You can spot the pain instantly. Someone tries to open a Confluence page for a restricted internal project. The login redirects, loops once, then dumps them back at the main screen, confused and locked out. The culprit? Identity chaos. The fix? Understanding how Confluence and Keycloak are meant to talk.
Confluence organizes collaboration. Keycloak manages identities. Alone, each is strong, but together they can finally make single sign-on feel effortless instead of fragile. The Confluence Keycloak integration ties Atlassian’s documentation hub to an enterprise-grade OpenID Connect (OIDC) identity broker. That means every Confluence space, user, and group maps directly to a known identity that you can audit, revoke, or automate.

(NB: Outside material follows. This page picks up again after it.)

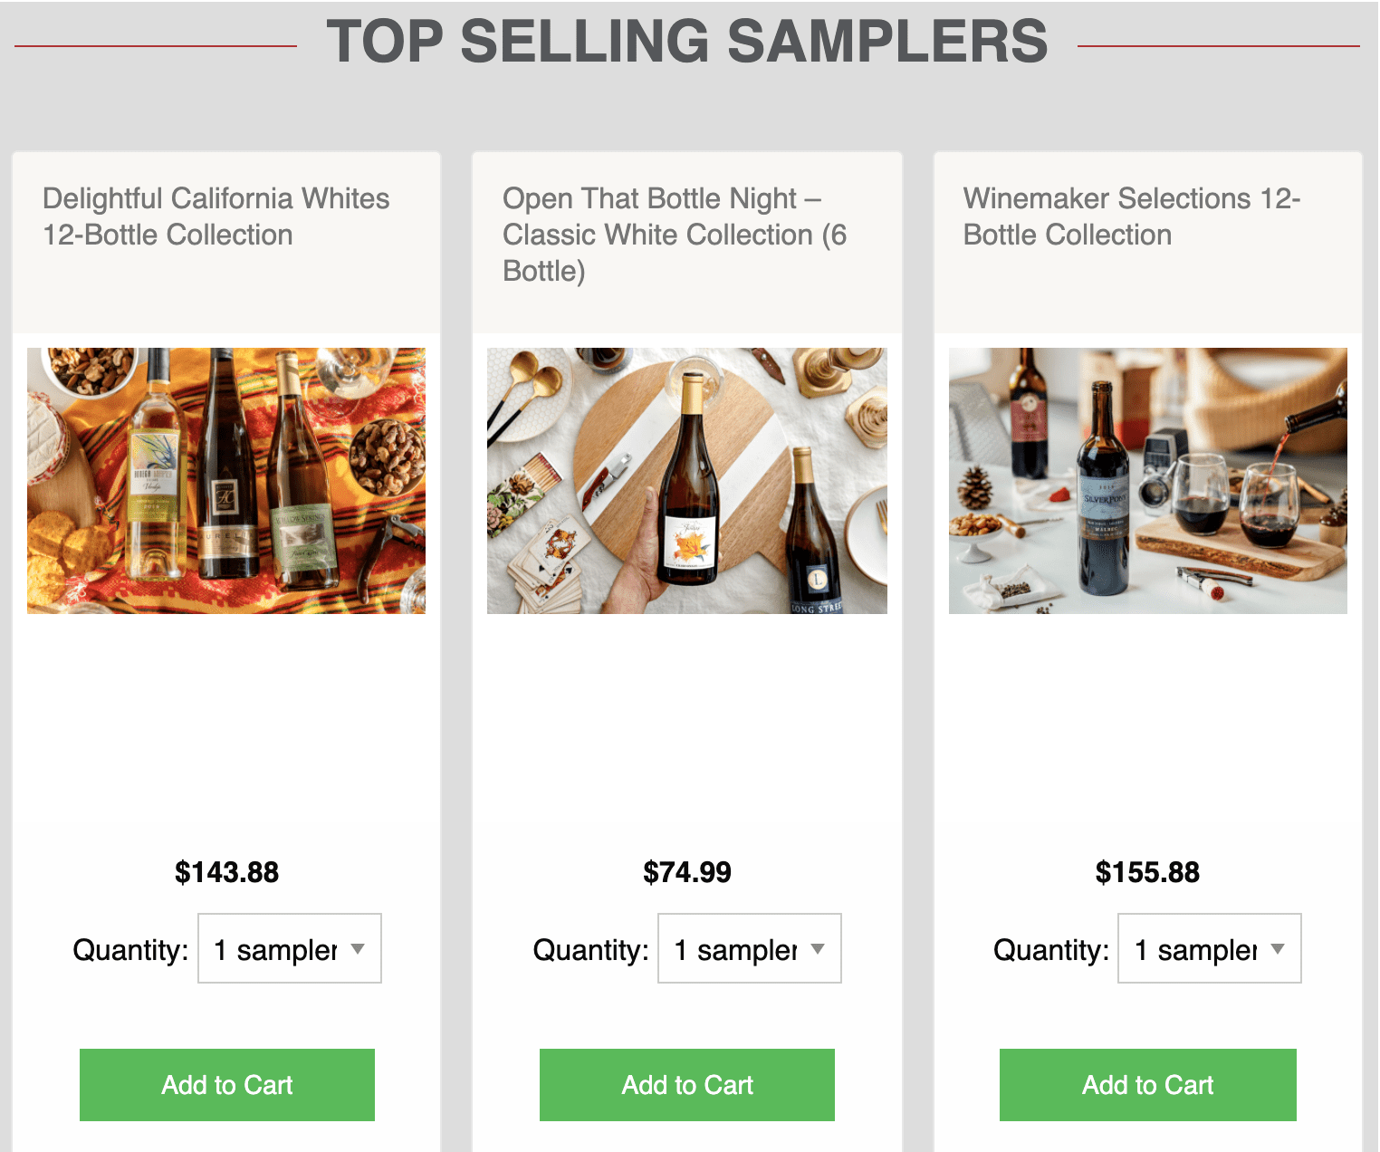Open the quantity dropdown for Winemaker Selections
The height and width of the screenshot is (1152, 1380).
click(x=1209, y=948)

Integrating the two is a matter of logic more than code. Confluence acts as the relying party. Keycloak becomes the identity authority. When a user logs in, Confluence requests an authentication token from Keycloak through OIDC. Keycloak verifies credentials, applies realm-based rules, and returns claims about who the user is and what they can do. Confluence then enforces access based on those roles. The handshake might take milliseconds, but the gain in traceability lasts much longer.

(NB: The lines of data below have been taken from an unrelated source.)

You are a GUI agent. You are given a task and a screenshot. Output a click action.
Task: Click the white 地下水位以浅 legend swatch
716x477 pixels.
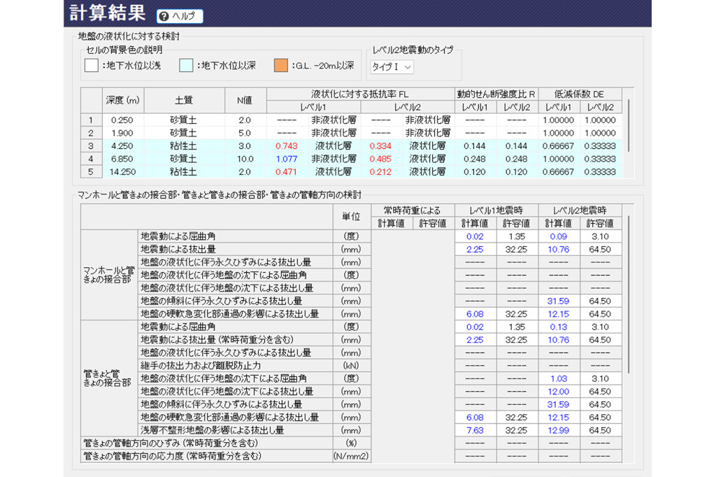[92, 64]
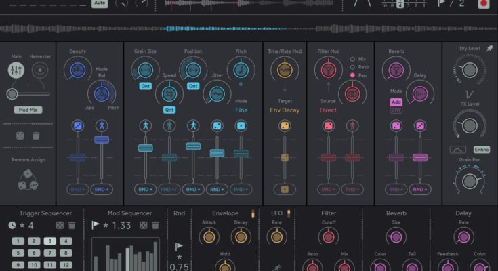This screenshot has height=271, width=498.
Task: Select the Mix radio option in Filter Mod
Action: (352, 59)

If access keeps looping or roles fail to sync, look at the claim mappings first. Keycloak’s “groups” often appear under a different claim key than Confluence expects. Also check redirect URIs. Confluence is picky about exact matches. Keep both sides consistent with HTTPS and trailing slashes. A well-defined realm policy and RBAC mapping will save you hours of debugging.
Featured snippet answer: To connect Confluence with Keycloak, register Confluence as an OIDC client in Keycloak, configure SSO settings in Confluence with the client ID, secret, and redirect URLs, then test user login flow to ensure roles and group claims propagate correctly.